■ **Source extract**
----------

KAIST opened a 5 day summer school from July 22nd to 25th with the topics of combinatorics and algorithms. I got to know about this through a friend, and once I heard about it, there was no way I wasn’t going. So I went, along with some of my friends, and it was a blast. I learnt so many new things with so much depth, from stuff I have heard of to things I have never known even existed. I also got to meet and talk with people who were experts on the field. Overall all the lectures were super fun and interesting, and once it was all over, all I wanted was for it to last a little longer.
Everyday there were two lectures from two professors, except on the first day where only one professor gave the lecture. Professor Chien-Chung Huang’s lecture was on combinatorial optimization, where he taught about flows and cuts, matching problems, matroids, and Gomory-Hu trees. Professor Sebastian Wiederrecht’s lecture was called From treewidth to grid minor theorem, where he taught about tree decompositions, tree width, grid minor theorem, and so on. At the end of each day, excluding the last day, we were handed out a few exercises to think and solve with in a group of at most six, and an hour where each group could share their solutions and thoughts.

----------

■ **Instruction 1**
In the summer school account, what reason does the writer give for wishing the event had gone on a little longer? Answer in one to three sentences.
■ **Instruction 2**
According to the summer school account, what subject did Professor Chien-Chung Huang's lecture cover?
■ **Instruction 3**
From the summer school account, return the passage that begins at the words "Everyday there were" and stops after "solutions and thoughts.".

(Item coordinate data)
----------

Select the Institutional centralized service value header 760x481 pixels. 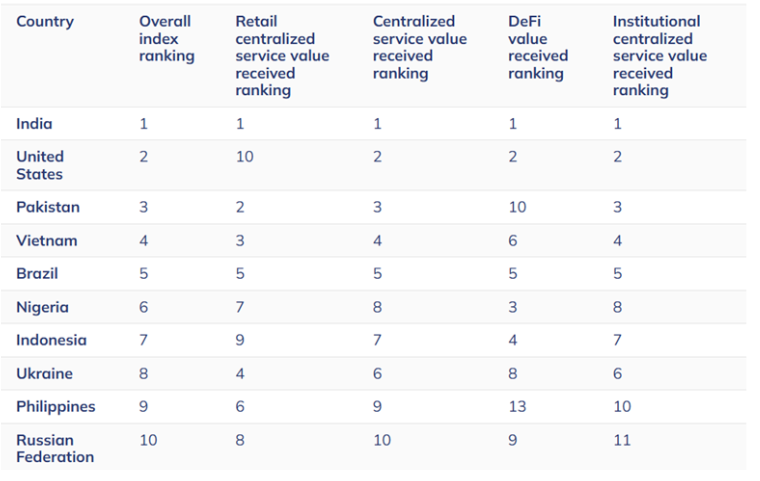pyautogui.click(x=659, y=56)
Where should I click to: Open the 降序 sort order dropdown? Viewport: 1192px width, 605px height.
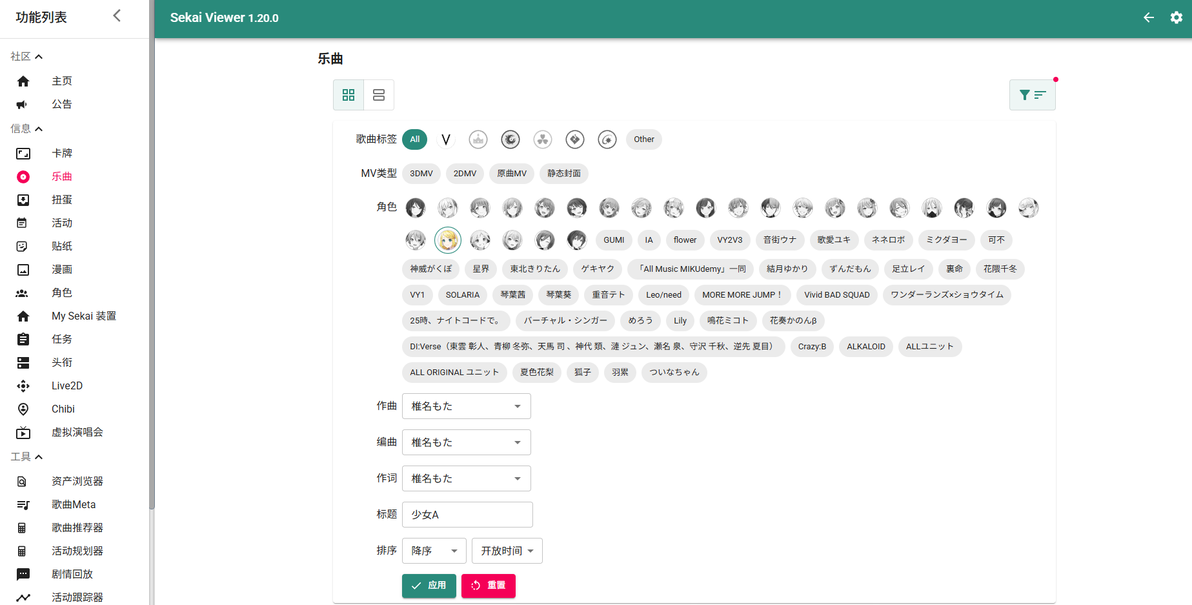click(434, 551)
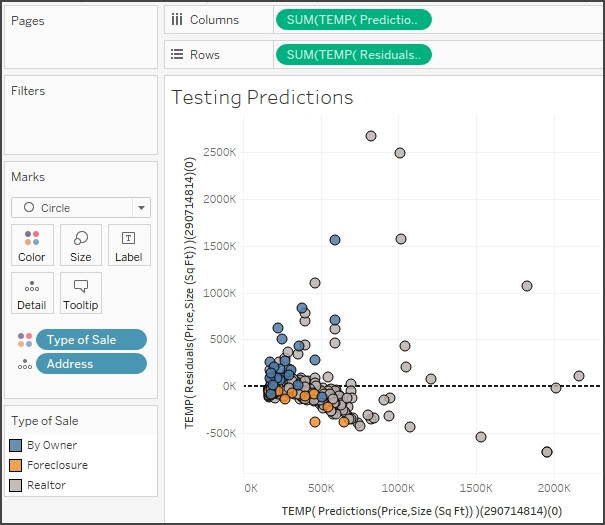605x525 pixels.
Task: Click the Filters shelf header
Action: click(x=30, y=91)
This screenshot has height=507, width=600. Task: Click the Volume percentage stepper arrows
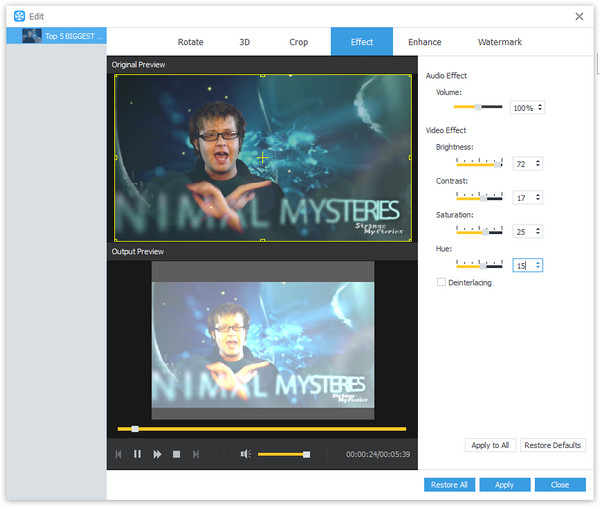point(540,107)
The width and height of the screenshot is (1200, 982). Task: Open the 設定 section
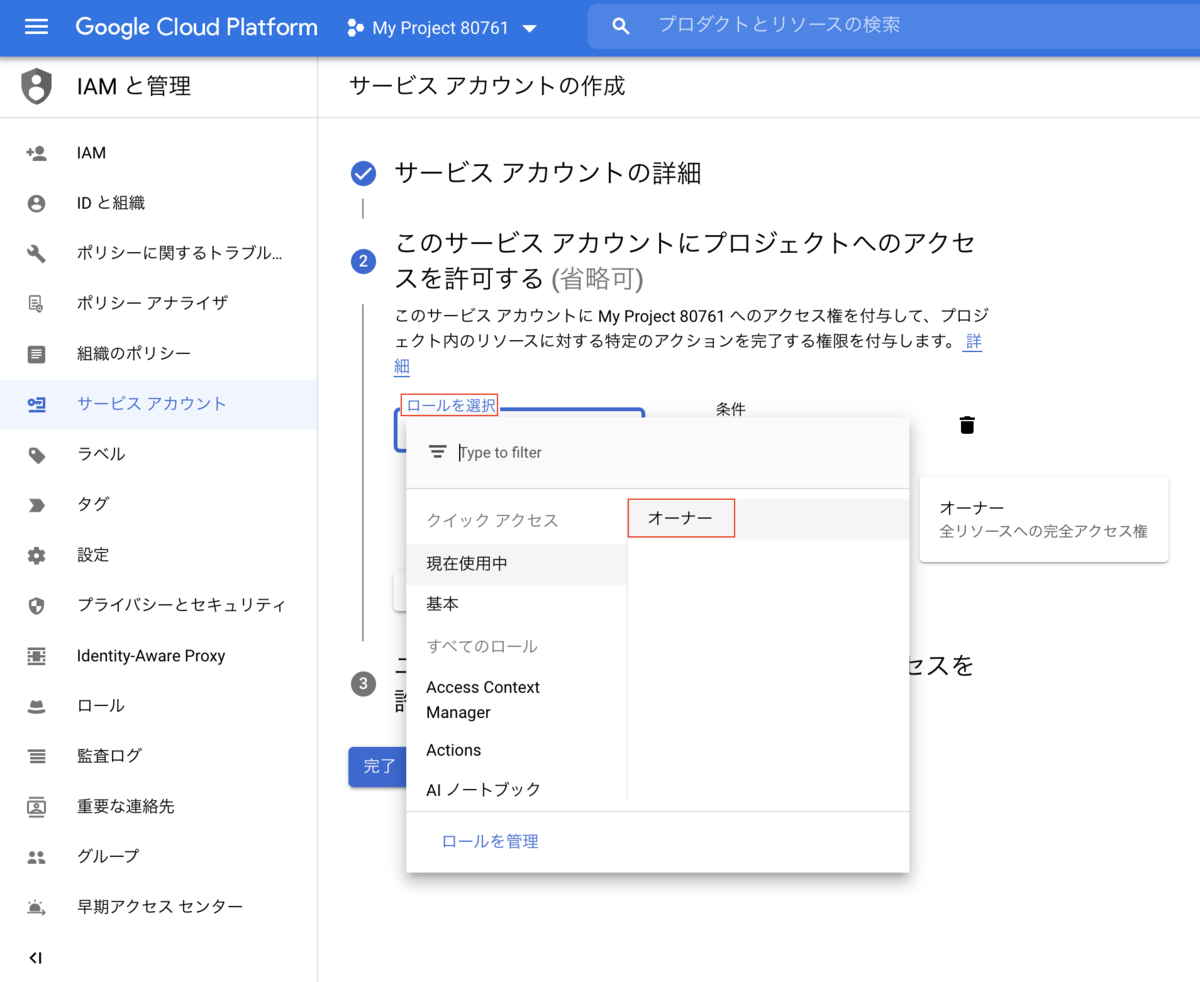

----------

■ **Exercise response 1**
The writer found the lectures fun and interesting overall, so once the summer school was over, the writer wanted it to last a little longer.

■ **Exercise response 2**
Combinatorial optimization.

■ **Exercise response 3**
Everyday there were two lectures from two professors, except on the first day where only one professor gave the lecture. Professor Chien-Chung Huang’s lecture was on combinatorial optimization, where he taught about flows and cuts, matching problems, matroids, and Gomory-Hu trees. Professor Sebastian Wiederrecht’s lecture was called From treewidth to grid minor theorem, where he taught about tree decompositions, tree width, grid minor theorem, and so on. At the end of each day, excluding the last day, we were handed out a few exercises to think and solve with in a group of at most six, and an hour where each group could share their solutions and thoughts.